Mi carácter no fue forjado para la adulación pero sí moldeado en orden a reconocer los valores y la trayectoria de personas de valía quienes, sin parafernalias, han sido artífices de la historia contemporánea en América Latina. Hoy me referiré a una de ellas.
Conocí a don Gerardo Humberto Flores Reyes en 1969 cuando él era Obispo Auxiliar en la Diócesis de Los Altos y su sede, lógicamente, estaba en Quetzaltenango. Me pareció, a mis 15 años, que aquel obispo joven era totalmente diferente a los obispos preconciliares que había conocido. De mirada franca, decir directo, alejado de los inciensos y adverso a que le besaran la mano o su sencillo anillo episcopal.
Ocho años más tarde, el 17 de diciembre de 1977, fue trasladado a Cobán como Obispo de la Diócesis de Verapaz y en lo puramente externo llamó la atención el báculo que usaba: Una enorme raíz cuyo valor material estribaba únicamente en el barniz con que había sido pulida. Sin embargo, esa raíz era la muestra exterior de su ser interior y su doctrina: La opción preferencial por los pobres.
La conmoción que provocó en un Cobán y una Verapaz finquera, cafetalera, empresarial rudimentaria y donde “al indio” se le miraba como un objeto de explotación y no existía el indígena-persona, fue enorme. Igual que durante el sermón de Montesinos el Cuarto Domingo de Adviento de 1511 en la Isla La Española, durante su primera homilía de avanzada, la mitad de la sociedad (¿?) cobanera se salió del templo y la otra no volvió el siguiente domingo.

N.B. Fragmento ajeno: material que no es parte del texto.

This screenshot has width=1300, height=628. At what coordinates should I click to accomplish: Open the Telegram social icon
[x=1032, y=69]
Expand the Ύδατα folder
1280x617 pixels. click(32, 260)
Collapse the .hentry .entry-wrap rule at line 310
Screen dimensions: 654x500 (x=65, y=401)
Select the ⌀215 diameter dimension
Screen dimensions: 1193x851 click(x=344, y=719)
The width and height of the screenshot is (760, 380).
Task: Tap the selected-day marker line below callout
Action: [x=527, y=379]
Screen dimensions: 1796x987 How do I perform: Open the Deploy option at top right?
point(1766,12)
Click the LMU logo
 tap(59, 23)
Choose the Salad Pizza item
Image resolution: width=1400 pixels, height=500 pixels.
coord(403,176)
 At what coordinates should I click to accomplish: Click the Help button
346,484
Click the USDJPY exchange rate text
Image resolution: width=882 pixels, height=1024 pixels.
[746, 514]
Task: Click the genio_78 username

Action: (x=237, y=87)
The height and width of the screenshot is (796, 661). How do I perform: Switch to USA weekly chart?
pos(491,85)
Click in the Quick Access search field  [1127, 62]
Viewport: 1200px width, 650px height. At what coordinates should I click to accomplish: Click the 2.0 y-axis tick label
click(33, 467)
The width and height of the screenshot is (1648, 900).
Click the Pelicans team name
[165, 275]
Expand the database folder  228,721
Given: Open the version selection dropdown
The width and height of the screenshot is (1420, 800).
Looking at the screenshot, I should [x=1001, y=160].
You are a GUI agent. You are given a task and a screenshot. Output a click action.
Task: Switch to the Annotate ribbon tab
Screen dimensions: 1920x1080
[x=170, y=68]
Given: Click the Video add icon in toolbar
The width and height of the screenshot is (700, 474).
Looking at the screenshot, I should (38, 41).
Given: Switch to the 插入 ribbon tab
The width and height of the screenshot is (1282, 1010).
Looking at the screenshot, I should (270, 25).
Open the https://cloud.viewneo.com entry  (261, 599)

Cinco meses más tarde lo vi sufrir lo indecible cuando le compartí los pormenores de la masacre de Panzós, aniquilamiento que marcó el inicio de una noche oscura en todo el territorio de su diócesis. En aquel momento él estaba en Europa. Enarboló entonces la bandera de la justicia y la defensa de los más desposeídos salvando así de la muerte a miles de personas. Y el q'asawalhab', el aguacero torrencial de la injusticia y la infamia no se hizo esperar. Como decimos en buen chapín, le quisieron mover la silla hasta en el mismísimo Vaticano. Pero, quienes lo intentaron, últimos dinosaurios de un Estado que comenzaba a ser postcafetalero, cardamomero y narcomplaciente como habría dicho don Carlos Guzmán Böckler, olvidaron que la Iglesia está edificada sobre roca, es de piedra, es Pedro.
Logró permear a la sociedad citadina verapacense a través de dos movimientos: Cursillos de Cristiandad y Encuentro Matrimonial y poco a poco fue haciendo entender a la feligresía que la Iglesia no quería acabar con los ricos, nos hizo entender que la Iglesia quería acabar con los pobres, y no por medio del aniquilamiento sino por medio de la promoción humana. Digo la sociedad citadina porque en el área rural no hubo necesidad de trabajar mucho para hacer germinar la semilla del Verbo de Dios. Por algo dijo Nuestro Señor: “Te doy gracias, Padre, porque has ocultado estas cosas a los grandes y sabios y se las has revelado a los sencillos” (Mt.13, 25).
Monseñor Flores, hoy jubilado y con título de Obispo Emérito, cumplió 86 años el recién pasado 9 de diciembre y el 17 de los corrientes, 34 de haber tomado posesión de una diócesis cuyo primer obispo, fray Pedro de Angulo, murió en 1562 presuntamente asesinado por mantener la filosofía de Bartolomé de las Casas, el creador de la diócesis desde el Viejo Mundo. Y esa filosofía siempre fue a favor del mundo q’eqchi’.
Este 25 de diciembre el obispo Flores y mi familia cumpliremos 35 años de compartir la mesa de Navidad. Tendremos entonces la oportunidad de agradecerle que tanto él como su actual sucesor hayan mantenido incólume el pensamiento lascasiano.